24 Eylül 2024 Salı

Bursa’da işçi sınıfı ve devrimin güncelliği paneli

Atılım Gazetesinin 25. yılı dolayısıyla gerçekleştirilen panelde konuşan sosyalist yazar Mukaddes Erdoğdu Çelik, sınıf çelişkisi yanında cins çelişkisini okumayan bir tarih-toplum okumasının dönüştürücü gücünü yitirerek zayıfladığını vurguladı. 
 

Atılım Gazetesinin 25. yıl dönümü dolayısıyla Bursa’da “İşçi Sınıfı ve Devrimin Güncelliği” başlıklı panel gerçekleştirildi. Sosyalist yazar Mukaddes Erdoğdu Çelik ve Atılım Gazetesi yazarı Deniz Bakır’ın konuşmacı olarak katıldığı panel, devrim şehitleri için yapılan saygı duruşunun ardından, ESP adına yapılan konuşmayla başladı.

Atılım şahsında komünist hareketin 25 yıllık direniş çizgisi ve geleneğine dair vurguların yapıldığı konuşmada, işçi sınıfıyla komünist hareketin buluşmasının önemine değinildi.
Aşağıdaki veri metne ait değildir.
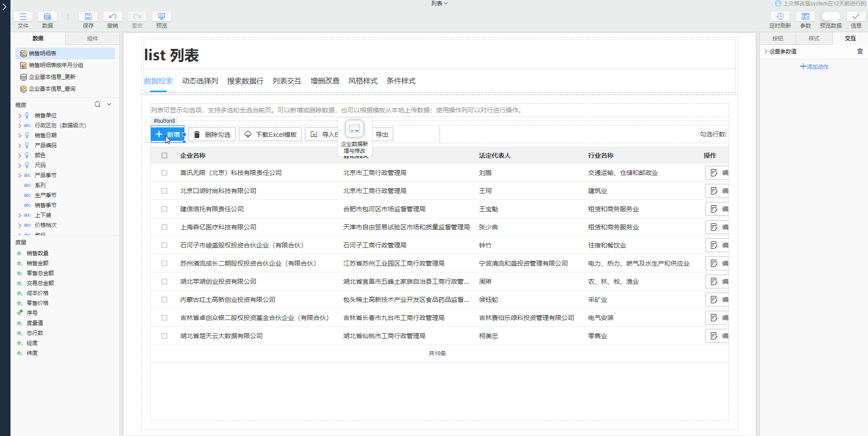
Task: Switch to the 组件 tab
Action: (x=92, y=39)
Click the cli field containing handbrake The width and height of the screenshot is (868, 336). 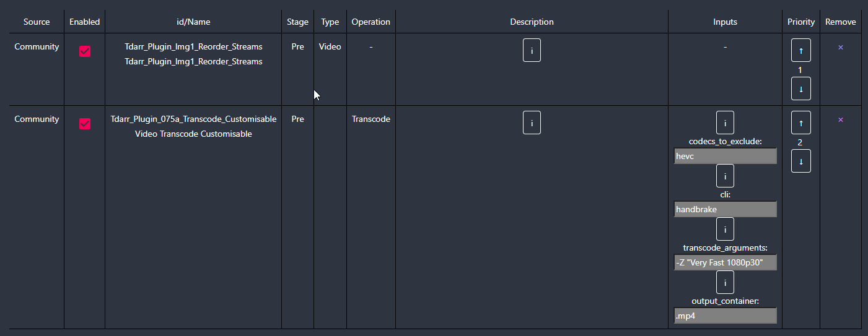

Rojava devrimini boğma amaçlı geliştirilen sömürgeci ve emperyalist kuşatmaya karşı direnişe ses verme çağrısı yapıldı.

ÖZNE OLARAK KOMÜNİSTLERE BU DÖNEMDE ÖZEL BİR ROL DÜŞÜYOR
Atılım Gazetesi yazarı Deniz Bakır, Atılım’ın 25. direniş yılını vurgulayarak konuşmasına başladı. İşçi sınıfı hareketini tarihsel misyonu ile buluşturacak olanın komünist öncünün her gün hayatın ve dünyanın dört yanında ortaya çıkan çelişkilerin ürünü olan hareketle ilişkisi olduğunu söyleyen Bakır, işçi sınıfı ve ezilenlerin 90’lardan bu yana geliştirdiği ayaklanmalardan örnekler verdi. Halihazırda dünyanın 40 ülkesinde ayaklanma ve geniş çaplı kitle direnişlerinin ve diğer taraftan da emperyalist kapitalist sistemin varoluşsal krizinin derinleştiğine dair bir dizi gelişmenin yaşandığını vurgulayan Bakır, devrimin tüm küreyi saran bir gerçeklik olarak insanlığın önüne geldiğini söyledi. İşçi sınıfının tarihsel bir özne olarak bu hareketi kucaklayarak sonucuna ulaştırabilecek sınıf olarak işaret eden Bakır, komünistlere bu bakımdan özel bir rol düştüğünü söyledi.

CİNS ÇELİŞKİSİNİ OKUYAMAYAN TARİHİN DÖNÜŞTÜRÜCÜ GÜCÜ ZAYIFLAR
Sosyalist yazar Mukaddes Erdoğdu Çelik de, devrimin güncelliği tartışmasını ayakları üzerine doğrultabilmek için söylenmeyen, yazılmayan, eksik bırakılana; yani kadın özgürlük mücadelesine ve onun programatik ifadesi olarak kadın devrimine değinmek gerektiğini vurgulayarak konuşmasına başladı.

Sınıf çelişkisi yanında cins çelişkisini okumayan bir tarih-toplum okumasının dönüştürücü gücünü yitirerek zayıfladığını vurgulayan Çelik, “İşçi sınıfı ve komünist hareketin yenilgisini biraz da buradan anlamak gerekir” dedi. İşçi sınıfı hareketi tarihinde kadınların sömürülmesinin gizli tarihine dair aktarımlarda bulunan Çelik, ev içi emeğin toplumsal düzenin yeniden üretiminde oynadığı role vurgu yaptı. 21. yüzyıl devrimlerinin kadın damgası taşıyacağını ifade eden Çelik, kadınların bütün devrimci süreçlerde olduğu gibi kendi talep ve programı ile tarihsel özne olarak yerini aldığını söyledi.

Panel, canlı tartışmaların yaşandığı soru-cevapla devam etti.